*** Opening Study material ***

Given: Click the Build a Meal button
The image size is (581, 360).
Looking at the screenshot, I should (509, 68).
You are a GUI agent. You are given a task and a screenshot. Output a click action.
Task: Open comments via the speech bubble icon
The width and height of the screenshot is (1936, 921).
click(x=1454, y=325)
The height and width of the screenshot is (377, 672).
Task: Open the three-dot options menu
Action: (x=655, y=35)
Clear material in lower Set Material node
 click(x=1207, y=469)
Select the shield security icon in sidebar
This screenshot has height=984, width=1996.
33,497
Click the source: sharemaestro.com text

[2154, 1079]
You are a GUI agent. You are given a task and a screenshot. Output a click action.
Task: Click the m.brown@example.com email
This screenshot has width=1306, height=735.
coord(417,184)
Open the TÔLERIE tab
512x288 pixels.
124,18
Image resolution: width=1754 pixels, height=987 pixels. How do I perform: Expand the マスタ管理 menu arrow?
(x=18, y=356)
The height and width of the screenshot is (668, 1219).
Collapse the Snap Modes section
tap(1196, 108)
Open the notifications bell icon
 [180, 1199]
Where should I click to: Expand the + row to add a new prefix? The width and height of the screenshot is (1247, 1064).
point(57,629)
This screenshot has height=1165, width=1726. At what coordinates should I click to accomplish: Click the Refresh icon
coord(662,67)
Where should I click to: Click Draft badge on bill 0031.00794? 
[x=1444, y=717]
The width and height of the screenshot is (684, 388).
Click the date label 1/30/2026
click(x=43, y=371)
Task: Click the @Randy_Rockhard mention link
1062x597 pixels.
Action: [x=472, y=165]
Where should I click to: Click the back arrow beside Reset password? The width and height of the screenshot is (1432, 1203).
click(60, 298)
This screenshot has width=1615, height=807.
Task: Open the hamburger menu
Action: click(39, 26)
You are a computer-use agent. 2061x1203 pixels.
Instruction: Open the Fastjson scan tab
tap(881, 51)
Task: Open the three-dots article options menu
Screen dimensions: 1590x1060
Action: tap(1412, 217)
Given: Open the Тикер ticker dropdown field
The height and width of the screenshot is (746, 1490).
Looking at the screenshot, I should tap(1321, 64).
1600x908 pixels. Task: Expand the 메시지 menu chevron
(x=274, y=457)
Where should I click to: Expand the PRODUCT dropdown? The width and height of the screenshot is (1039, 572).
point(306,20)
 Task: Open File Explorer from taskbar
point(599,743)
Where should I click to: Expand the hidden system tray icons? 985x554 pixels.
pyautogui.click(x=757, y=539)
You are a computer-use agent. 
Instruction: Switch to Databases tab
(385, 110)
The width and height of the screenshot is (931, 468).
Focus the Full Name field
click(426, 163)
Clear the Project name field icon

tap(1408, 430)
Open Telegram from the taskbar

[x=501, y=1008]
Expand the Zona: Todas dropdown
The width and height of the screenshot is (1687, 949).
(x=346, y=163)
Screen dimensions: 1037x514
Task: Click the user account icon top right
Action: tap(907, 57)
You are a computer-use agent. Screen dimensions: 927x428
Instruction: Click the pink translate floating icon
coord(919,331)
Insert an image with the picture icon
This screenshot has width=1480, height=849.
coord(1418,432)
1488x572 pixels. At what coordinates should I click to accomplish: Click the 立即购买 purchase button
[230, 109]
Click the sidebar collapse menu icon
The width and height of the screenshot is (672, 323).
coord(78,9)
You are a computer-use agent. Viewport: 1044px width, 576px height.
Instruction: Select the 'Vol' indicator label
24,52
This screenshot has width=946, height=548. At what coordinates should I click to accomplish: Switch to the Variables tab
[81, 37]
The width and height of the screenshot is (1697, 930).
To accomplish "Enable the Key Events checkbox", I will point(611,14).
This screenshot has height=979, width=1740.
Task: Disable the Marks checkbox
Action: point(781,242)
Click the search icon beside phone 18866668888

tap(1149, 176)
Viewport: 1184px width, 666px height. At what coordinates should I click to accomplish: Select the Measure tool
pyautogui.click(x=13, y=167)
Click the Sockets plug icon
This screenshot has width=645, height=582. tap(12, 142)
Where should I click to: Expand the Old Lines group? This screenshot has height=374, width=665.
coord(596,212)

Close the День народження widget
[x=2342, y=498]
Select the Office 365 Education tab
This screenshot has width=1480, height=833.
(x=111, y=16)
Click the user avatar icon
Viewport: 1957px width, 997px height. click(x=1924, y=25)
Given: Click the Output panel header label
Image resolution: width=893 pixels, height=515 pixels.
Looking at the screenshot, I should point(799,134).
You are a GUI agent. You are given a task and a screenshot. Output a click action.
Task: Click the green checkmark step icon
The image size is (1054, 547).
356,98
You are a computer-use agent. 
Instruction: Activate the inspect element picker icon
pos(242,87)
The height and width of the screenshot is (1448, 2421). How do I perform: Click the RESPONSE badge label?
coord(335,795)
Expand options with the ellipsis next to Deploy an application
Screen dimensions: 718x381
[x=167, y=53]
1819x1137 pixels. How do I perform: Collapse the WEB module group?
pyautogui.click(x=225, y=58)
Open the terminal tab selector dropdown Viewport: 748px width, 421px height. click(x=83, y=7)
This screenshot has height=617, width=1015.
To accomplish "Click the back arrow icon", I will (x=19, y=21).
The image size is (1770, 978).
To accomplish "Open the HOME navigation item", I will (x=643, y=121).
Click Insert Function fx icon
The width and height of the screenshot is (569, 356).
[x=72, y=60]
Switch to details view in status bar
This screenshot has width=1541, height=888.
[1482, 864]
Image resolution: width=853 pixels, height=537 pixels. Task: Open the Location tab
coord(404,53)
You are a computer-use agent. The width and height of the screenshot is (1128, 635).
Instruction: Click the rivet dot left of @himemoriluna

*** Closing Study material ***

Count the lines in the records above that contain the word "Insert", and give only that number.

* Answer to this task *
2